Copy each of the following records word for word.

Start Data for processing

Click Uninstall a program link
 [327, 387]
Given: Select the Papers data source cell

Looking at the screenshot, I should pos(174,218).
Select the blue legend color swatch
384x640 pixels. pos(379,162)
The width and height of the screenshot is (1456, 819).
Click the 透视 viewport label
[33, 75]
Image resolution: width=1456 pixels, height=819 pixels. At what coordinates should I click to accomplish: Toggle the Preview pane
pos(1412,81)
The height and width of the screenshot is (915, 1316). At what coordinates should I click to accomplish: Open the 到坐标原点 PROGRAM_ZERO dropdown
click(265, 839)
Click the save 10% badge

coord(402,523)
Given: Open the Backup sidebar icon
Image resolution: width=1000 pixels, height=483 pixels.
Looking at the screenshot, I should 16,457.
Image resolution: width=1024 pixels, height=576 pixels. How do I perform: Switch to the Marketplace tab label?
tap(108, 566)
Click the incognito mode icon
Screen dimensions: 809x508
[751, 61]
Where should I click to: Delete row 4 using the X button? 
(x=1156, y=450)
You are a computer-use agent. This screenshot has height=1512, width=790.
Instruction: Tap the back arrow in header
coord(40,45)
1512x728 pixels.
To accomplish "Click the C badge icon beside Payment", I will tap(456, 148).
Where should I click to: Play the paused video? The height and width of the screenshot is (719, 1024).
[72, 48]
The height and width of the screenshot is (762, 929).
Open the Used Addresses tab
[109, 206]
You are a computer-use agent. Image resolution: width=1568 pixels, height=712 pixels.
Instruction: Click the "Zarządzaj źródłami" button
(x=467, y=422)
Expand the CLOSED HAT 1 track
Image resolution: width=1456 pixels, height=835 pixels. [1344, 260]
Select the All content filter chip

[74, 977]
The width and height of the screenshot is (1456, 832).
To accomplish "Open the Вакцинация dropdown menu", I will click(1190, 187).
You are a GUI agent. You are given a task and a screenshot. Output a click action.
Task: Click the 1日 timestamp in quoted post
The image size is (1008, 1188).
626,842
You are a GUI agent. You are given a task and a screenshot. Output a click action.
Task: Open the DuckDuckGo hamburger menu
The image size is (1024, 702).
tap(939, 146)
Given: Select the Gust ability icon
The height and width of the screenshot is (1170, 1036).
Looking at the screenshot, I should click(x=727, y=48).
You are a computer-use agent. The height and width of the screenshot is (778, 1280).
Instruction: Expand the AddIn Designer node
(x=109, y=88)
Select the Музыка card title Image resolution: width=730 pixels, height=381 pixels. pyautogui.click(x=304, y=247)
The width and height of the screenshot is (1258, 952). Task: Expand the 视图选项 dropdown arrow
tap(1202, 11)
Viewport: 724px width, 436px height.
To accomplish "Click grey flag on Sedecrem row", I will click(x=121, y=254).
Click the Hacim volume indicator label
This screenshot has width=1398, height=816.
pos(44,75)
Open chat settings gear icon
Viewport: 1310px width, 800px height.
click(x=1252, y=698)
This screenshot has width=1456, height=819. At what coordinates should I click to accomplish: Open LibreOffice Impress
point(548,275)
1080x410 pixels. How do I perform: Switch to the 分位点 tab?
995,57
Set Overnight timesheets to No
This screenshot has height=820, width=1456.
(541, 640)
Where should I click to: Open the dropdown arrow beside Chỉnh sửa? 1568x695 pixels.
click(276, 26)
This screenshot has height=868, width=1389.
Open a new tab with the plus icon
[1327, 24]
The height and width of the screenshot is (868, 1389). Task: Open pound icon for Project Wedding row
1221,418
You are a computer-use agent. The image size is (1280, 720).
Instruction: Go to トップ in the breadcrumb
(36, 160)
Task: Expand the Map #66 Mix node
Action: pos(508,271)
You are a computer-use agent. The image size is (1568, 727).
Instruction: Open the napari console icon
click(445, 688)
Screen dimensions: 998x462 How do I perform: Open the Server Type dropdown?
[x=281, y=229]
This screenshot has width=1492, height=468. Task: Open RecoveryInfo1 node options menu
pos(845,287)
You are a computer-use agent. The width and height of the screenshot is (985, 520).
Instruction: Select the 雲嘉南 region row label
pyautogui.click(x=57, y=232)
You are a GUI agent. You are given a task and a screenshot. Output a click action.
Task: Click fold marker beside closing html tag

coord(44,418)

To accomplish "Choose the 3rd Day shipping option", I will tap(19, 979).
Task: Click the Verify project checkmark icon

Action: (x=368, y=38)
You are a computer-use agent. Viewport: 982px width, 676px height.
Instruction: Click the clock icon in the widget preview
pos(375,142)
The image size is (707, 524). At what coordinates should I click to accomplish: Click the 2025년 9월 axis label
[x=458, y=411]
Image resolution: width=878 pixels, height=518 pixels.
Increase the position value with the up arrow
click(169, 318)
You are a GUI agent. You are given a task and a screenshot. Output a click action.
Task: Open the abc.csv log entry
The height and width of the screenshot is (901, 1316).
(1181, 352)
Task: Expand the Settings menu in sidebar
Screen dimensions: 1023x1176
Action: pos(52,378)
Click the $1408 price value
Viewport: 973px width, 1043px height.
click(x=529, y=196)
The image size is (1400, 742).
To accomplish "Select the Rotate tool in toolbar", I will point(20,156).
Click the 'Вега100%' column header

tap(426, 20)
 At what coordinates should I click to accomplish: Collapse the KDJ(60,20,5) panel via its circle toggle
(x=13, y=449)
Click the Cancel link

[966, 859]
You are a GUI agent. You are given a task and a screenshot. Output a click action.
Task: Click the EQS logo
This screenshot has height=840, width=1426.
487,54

End Data for processing

Correct output ::
Click Uninstall a program link
 [327, 387]
Given: Select the Papers data source cell

Looking at the screenshot, I should pos(174,218).
Select the blue legend color swatch
384x640 pixels. pos(379,162)
The width and height of the screenshot is (1456, 819).
Click the 透视 viewport label
[33, 75]
Image resolution: width=1456 pixels, height=819 pixels. At what coordinates should I click to accomplish: Toggle the Preview pane
pos(1412,81)
The height and width of the screenshot is (915, 1316). At what coordinates should I click to accomplish: Open the 到坐标原点 PROGRAM_ZERO dropdown
click(265, 839)
Click the save 10% badge

coord(402,523)
Given: Open the Backup sidebar icon
Image resolution: width=1000 pixels, height=483 pixels.
Looking at the screenshot, I should 16,457.
Image resolution: width=1024 pixels, height=576 pixels. How do I perform: Switch to the Marketplace tab label?
tap(108, 566)
Click the incognito mode icon
Screen dimensions: 809x508
[751, 61]
Where should I click to: Delete row 4 using the X button? 
(x=1156, y=450)
You are a computer-use agent. This screenshot has height=1512, width=790.
Instruction: Tap the back arrow in header
coord(40,45)
1512x728 pixels.
To accomplish "Click the C badge icon beside Payment", I will tap(456, 148).
Where should I click to: Play the paused video? The height and width of the screenshot is (719, 1024).
[72, 48]
The height and width of the screenshot is (762, 929).
Open the Used Addresses tab
[109, 206]
You are a computer-use agent. Image resolution: width=1568 pixels, height=712 pixels.
Instruction: Click the "Zarządzaj źródłami" button
(x=467, y=422)
Expand the CLOSED HAT 1 track
Image resolution: width=1456 pixels, height=835 pixels. [1344, 260]
Select the All content filter chip

[74, 977]
The width and height of the screenshot is (1456, 832).
To accomplish "Open the Вакцинация dropdown menu", I will click(1190, 187).
You are a GUI agent. You are given a task and a screenshot. Output a click action.
Task: Click the 1日 timestamp in quoted post
The image size is (1008, 1188).
626,842
You are a GUI agent. You are given a task and a screenshot. Output a click action.
Task: Open the DuckDuckGo hamburger menu
The image size is (1024, 702).
tap(939, 146)
Given: Select the Gust ability icon
The height and width of the screenshot is (1170, 1036).
Looking at the screenshot, I should click(x=727, y=48).
You are a computer-use agent. The height and width of the screenshot is (778, 1280).
Instruction: Expand the AddIn Designer node
(x=109, y=88)
Select the Музыка card title Image resolution: width=730 pixels, height=381 pixels. pyautogui.click(x=304, y=247)
The width and height of the screenshot is (1258, 952). Task: Expand the 视图选项 dropdown arrow
tap(1202, 11)
Viewport: 724px width, 436px height.
To accomplish "Click grey flag on Sedecrem row", I will click(x=121, y=254).
Click the Hacim volume indicator label
This screenshot has width=1398, height=816.
pos(44,75)
Open chat settings gear icon
Viewport: 1310px width, 800px height.
click(x=1252, y=698)
This screenshot has width=1456, height=819. At what coordinates should I click to accomplish: Open LibreOffice Impress
point(548,275)
1080x410 pixels. How do I perform: Switch to the 分位点 tab?
995,57
Set Overnight timesheets to No
This screenshot has height=820, width=1456.
(541, 640)
Where should I click to: Open the dropdown arrow beside Chỉnh sửa? 1568x695 pixels.
click(276, 26)
This screenshot has height=868, width=1389.
Open a new tab with the plus icon
[1327, 24]
The height and width of the screenshot is (868, 1389). Task: Open pound icon for Project Wedding row
1221,418
You are a computer-use agent. The image size is (1280, 720).
Instruction: Go to トップ in the breadcrumb
(36, 160)
Task: Expand the Map #66 Mix node
Action: pos(508,271)
You are a computer-use agent. The image size is (1568, 727).
Instruction: Open the napari console icon
click(445, 688)
Screen dimensions: 998x462 How do I perform: Open the Server Type dropdown?
[x=281, y=229]
This screenshot has width=1492, height=468. Task: Open RecoveryInfo1 node options menu
pos(845,287)
You are a computer-use agent. The width and height of the screenshot is (985, 520).
Instruction: Select the 雲嘉南 region row label
pyautogui.click(x=57, y=232)
You are a GUI agent. You are given a task and a screenshot. Output a click action.
Task: Click fold marker beside closing html tag

coord(44,418)

To accomplish "Choose the 3rd Day shipping option", I will tap(19, 979).
Task: Click the Verify project checkmark icon

Action: (x=368, y=38)
You are a computer-use agent. Viewport: 982px width, 676px height.
Instruction: Click the clock icon in the widget preview
pos(375,142)
The image size is (707, 524). At what coordinates should I click to accomplish: Click the 2025년 9월 axis label
[x=458, y=411]
Image resolution: width=878 pixels, height=518 pixels.
Increase the position value with the up arrow
click(169, 318)
You are a GUI agent. You are given a task and a screenshot. Output a click action.
Task: Open the abc.csv log entry
The height and width of the screenshot is (901, 1316).
(1181, 352)
Task: Expand the Settings menu in sidebar
Screen dimensions: 1023x1176
Action: pos(52,378)
Click the $1408 price value
Viewport: 973px width, 1043px height.
click(x=529, y=196)
The image size is (1400, 742).
To accomplish "Select the Rotate tool in toolbar", I will point(20,156).
Click the 'Вега100%' column header

tap(426, 20)
 At what coordinates should I click to accomplish: Collapse the KDJ(60,20,5) panel via its circle toggle
(x=13, y=449)
Click the Cancel link

[966, 859]
You are a GUI agent. You are given a task and a screenshot. Output a click action.
Task: Click the EQS logo
This screenshot has height=840, width=1426.
487,54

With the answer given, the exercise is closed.